**Text excerpt**

☆ ☆ ☆ ☆

Linear Algebra problems im having

joey12345

hi everyone im having a few problems with some linear algebra. my exams coming up this month and im feeling strong enough just hopefuly some of you guys can clear a few things up for me. heres the problems thanks in advance.
Q1
if a=
2 -1
-1 2
b=
1 0
0 3

show that the most general 2x2 matrix M such that AM=MB is of the form
x y
x -y.

Q2.
if A=
0 1 0
0 0 1
1 2 -1

find constants p,q and r such that A^3=pA^2+qA+rI.

thats read, A cubed = p by A squared + q by A + r by I(indentity matrix)

Q3.

If

At is the transpose of the square matrix A, then A is symmetric if At = A and is skew-symmetric if At = -A. Show that A+ At is symmetric and A- At is skew-symmetric.

Express the matrix

A=
2 1 3
-2 0 1
3 1 2

as the sum of a symmetric matrix and a skew-symmetric matrix.



more problems might arise as i get more invloved in the study. by the way this is not homework or anything and im not being lazy these are examples taken from previous year exam papers so any solutions and explanations would be great.

thanks,
Joe

LeixlipRed

Well you won't be getting any solutions. Explanations on how you might solve them yourself perhaps.

So, tell us how you think you might solve the first one for example?

joey12345

hey thanks for the reply. if people could explain to me how its done thats even better than the solutions so i can understand it better. in regard to how id go about it im not too sure im sure its very simple if i knew what the most general matrix M means?
as you can prob tell linear algebra is definitely not my strong point but how and ever.

LeixlipRed

Most general is a slightly odd way to put it. If you had to call M something? In general what would you call it if you didn't know any of the entries?

LeixlipRed

Once you've given M entries in general you then want to show that AM and MB have the same entries in the left column and the right column entries differ by a minus.

joey12345

i would probably say that
m=
a b
c d

or something to that effect with 4 unknowns?

LeixlipRed

That's the job, now sub it into that equation and multiply out both sides, what do you have then? 2 matrices that equal each other so what do we know about their entries?

joey12345

ok so i subbed in
m=
a b
c d

on both sides.

when i multiplied out i got
2a-c 2b-d
-a+2c -b+2d
=
a 3b
c 3d

LeixlipRed

But what do you know about the corresponding entries then? If both sides are equal?

joey12345

hmmm i cant really see anything else from where i last was? its prob something very easy im just not seeing it.

☆ ☆ ☆ ☆

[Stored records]
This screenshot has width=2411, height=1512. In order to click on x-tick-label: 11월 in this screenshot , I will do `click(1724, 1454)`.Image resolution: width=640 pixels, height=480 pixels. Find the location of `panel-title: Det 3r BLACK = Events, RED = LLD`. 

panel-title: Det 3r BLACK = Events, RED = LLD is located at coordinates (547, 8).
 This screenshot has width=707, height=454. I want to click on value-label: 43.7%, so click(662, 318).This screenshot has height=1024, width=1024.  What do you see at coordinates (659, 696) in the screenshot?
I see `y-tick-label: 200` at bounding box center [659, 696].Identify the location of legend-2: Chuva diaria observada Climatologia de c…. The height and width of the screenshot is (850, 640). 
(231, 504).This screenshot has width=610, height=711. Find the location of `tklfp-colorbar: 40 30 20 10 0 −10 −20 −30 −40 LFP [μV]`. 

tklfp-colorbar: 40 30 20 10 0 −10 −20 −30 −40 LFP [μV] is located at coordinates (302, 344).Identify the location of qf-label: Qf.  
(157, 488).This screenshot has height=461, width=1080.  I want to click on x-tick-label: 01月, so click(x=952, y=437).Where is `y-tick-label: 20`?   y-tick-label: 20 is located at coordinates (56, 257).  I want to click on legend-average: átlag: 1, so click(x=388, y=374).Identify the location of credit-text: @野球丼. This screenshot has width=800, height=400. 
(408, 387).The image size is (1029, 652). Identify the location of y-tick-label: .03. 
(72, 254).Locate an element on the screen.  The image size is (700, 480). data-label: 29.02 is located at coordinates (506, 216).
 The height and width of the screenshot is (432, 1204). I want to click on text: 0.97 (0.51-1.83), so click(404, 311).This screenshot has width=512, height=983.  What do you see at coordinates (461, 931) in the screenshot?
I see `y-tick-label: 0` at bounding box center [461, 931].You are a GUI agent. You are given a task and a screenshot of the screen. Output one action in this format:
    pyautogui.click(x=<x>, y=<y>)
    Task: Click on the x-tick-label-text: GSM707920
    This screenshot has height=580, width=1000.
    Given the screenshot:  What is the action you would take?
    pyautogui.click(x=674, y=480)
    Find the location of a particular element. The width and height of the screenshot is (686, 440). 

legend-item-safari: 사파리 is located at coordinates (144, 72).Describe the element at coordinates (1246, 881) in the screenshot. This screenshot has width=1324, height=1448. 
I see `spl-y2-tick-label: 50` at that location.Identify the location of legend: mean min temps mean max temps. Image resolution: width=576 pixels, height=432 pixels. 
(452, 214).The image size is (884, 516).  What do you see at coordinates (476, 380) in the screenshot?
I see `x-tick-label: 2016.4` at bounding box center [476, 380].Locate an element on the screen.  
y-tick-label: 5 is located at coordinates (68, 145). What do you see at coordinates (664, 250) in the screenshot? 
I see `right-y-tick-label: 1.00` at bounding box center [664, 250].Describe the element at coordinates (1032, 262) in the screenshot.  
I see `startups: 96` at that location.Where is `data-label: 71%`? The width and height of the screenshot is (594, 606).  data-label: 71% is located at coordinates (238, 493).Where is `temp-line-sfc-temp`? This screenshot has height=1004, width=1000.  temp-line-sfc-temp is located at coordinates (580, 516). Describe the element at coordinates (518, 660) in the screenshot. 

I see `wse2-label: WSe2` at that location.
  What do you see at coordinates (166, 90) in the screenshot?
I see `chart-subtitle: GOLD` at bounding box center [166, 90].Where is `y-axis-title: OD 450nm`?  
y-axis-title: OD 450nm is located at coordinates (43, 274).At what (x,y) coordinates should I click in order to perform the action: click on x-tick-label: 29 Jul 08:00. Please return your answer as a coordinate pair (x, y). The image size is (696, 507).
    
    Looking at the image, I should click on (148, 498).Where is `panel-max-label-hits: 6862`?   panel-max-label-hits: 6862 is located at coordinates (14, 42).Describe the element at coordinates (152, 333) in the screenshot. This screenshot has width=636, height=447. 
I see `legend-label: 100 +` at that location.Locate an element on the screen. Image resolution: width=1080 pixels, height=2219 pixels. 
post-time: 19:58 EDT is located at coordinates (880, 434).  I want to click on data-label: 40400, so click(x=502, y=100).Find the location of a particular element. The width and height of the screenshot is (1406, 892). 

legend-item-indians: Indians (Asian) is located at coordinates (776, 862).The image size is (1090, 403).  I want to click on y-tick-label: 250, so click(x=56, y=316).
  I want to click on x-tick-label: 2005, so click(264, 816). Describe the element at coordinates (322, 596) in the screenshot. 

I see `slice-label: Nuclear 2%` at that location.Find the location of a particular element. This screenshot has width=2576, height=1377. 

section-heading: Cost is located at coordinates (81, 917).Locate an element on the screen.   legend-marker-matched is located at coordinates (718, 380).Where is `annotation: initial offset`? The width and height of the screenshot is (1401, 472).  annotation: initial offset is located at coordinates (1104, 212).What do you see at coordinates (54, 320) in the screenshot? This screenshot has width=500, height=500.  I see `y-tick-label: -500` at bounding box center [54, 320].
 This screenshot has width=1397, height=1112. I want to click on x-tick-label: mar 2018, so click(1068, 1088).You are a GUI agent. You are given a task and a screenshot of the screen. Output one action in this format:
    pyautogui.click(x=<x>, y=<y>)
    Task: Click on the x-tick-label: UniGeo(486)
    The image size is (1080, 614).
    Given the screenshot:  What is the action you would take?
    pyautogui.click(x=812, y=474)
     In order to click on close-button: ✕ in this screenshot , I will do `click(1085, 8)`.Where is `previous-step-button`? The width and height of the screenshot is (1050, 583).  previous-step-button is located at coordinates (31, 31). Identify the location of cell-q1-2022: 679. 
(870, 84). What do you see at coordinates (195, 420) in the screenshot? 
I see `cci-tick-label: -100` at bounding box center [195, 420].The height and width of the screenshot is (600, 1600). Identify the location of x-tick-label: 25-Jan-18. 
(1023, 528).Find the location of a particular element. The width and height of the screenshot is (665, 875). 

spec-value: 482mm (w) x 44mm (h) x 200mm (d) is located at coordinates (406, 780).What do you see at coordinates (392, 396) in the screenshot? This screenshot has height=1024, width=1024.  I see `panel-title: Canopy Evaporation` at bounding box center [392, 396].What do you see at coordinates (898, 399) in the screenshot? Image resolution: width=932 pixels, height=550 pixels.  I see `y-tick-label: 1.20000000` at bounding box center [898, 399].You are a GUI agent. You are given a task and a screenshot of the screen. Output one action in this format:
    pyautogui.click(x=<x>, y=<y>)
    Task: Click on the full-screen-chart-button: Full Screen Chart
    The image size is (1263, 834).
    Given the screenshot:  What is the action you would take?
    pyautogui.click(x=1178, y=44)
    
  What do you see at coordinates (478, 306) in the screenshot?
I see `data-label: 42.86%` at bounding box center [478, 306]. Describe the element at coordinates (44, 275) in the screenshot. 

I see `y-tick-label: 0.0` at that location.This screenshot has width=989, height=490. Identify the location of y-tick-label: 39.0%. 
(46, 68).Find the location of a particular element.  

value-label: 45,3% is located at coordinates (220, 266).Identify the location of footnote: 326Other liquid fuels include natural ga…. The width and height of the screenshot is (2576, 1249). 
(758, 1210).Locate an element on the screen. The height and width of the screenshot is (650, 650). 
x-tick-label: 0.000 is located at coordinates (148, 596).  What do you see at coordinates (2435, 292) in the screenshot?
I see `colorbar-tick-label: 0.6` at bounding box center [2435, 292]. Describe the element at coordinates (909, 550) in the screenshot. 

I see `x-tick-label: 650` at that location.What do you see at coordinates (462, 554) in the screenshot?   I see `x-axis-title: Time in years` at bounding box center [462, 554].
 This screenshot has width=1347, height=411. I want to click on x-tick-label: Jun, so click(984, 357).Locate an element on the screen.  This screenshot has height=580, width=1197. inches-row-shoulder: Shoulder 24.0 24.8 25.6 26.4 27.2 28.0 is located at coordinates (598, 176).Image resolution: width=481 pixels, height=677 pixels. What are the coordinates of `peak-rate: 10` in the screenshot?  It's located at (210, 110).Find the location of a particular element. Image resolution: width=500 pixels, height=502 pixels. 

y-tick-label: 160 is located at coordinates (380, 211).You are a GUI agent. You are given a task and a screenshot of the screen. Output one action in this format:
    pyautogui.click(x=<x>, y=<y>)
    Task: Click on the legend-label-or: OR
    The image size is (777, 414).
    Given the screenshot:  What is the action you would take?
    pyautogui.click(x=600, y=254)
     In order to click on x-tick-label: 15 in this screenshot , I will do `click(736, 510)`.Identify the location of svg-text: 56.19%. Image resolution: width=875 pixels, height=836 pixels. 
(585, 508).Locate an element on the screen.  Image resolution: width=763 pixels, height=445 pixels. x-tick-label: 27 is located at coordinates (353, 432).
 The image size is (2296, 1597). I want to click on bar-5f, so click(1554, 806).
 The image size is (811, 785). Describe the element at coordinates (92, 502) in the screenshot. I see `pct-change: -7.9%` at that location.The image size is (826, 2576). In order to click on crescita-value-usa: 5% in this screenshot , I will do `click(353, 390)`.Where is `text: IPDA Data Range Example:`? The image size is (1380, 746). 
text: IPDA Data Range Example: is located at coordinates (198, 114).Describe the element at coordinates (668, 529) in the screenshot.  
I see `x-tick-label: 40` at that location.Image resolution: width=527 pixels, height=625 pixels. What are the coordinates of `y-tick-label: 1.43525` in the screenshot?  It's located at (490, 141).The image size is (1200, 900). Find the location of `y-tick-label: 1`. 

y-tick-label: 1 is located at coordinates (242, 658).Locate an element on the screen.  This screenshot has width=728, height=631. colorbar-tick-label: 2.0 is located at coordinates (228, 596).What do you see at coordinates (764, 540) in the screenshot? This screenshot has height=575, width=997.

☆ ☆ ☆ ☆

**Required action 1**
Echo the part of the linear algebra thread between "So, tell us" and "how and ever.", inclusive.
**Required action 2**
Answer these questions using the linear algebra thread:
(a) In Q2, what equation must the constants p, q and r satisfy?
(b) In Q3, when is a square matrix A called skew-symmetric?
(c) According to joey12345, where were the example problems taken from?

**Written solution 1**
So, tell us how you think you might solve the first one for example?

joey12345

hey thanks for the reply. if people could explain to me how its done thats even better than the solutions so i can understand it better. in regard to how id go about it im not too sure im sure its very simple if i knew what the most general matrix M means?
as you can prob tell linear algebra is definitely not my strong point but how and ever.

**Written solution 2**
(a) A^3 = pA^2 + qA + rI
(b) When its transpose At equals -A.
(c) From previous year exam papers.